> _WHAT THE EXERCISE ASKS_
Each record that follows is to be transcribed exactly, excluding its images.
(PROVIDED RECORDS Opens)
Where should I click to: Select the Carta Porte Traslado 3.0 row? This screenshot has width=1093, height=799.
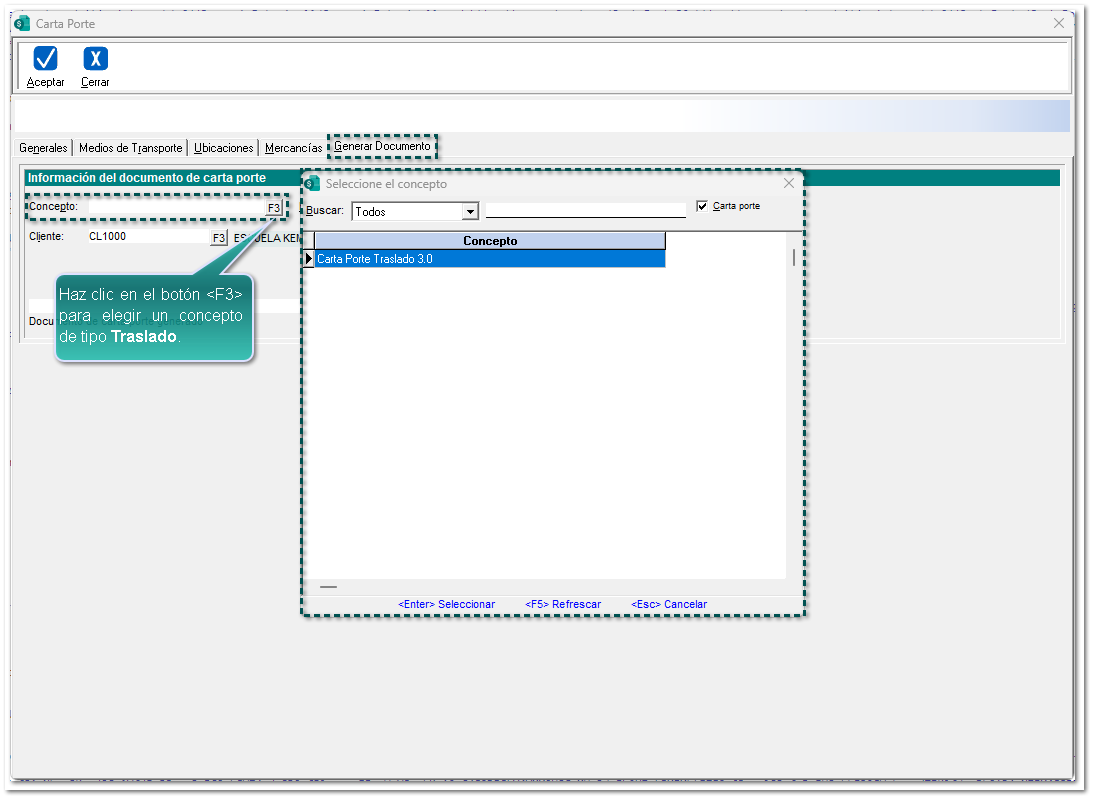(x=489, y=259)
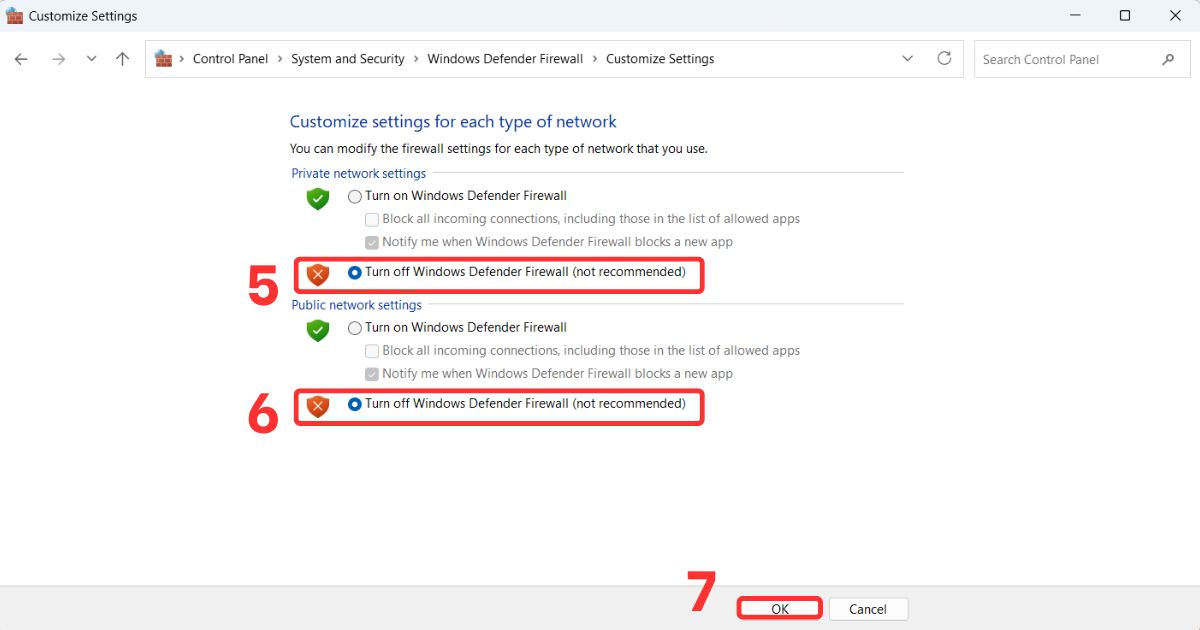Enable blocking all incoming connections on private network
This screenshot has height=630, width=1200.
click(x=372, y=219)
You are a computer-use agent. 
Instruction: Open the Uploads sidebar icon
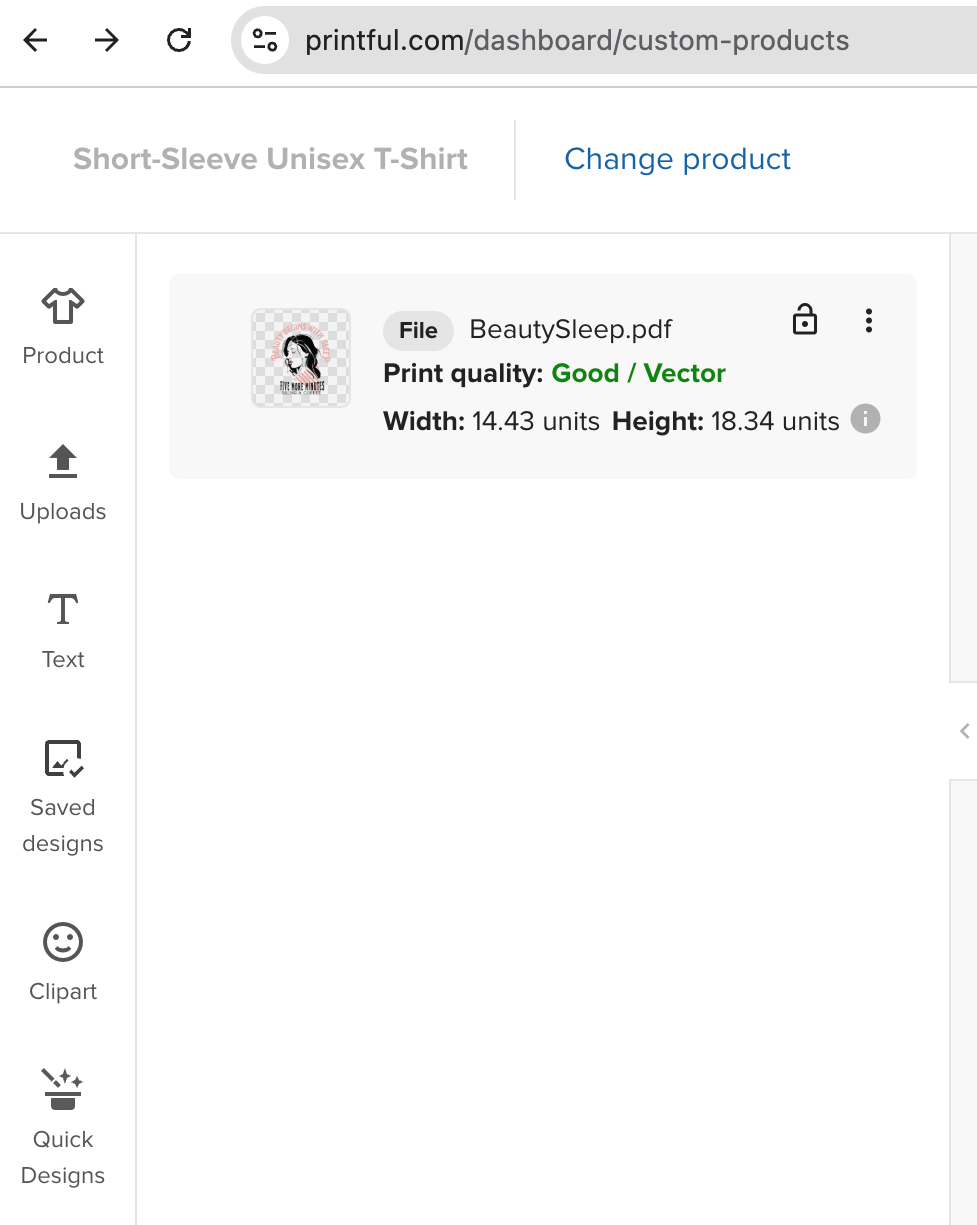point(63,461)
(PROVIDED RECORDS Closes)
> _ANSWER AREA_
Where should I click to: Select the Carta Porte Traslado 3.0 row? This screenshot has width=1093, height=799.
(x=489, y=259)
Enable blocking all incoming connections on private network
This screenshot has height=630, width=1200.
click(x=372, y=219)
You are a computer-use agent. 
Instruction: Open the Uploads sidebar icon
point(63,461)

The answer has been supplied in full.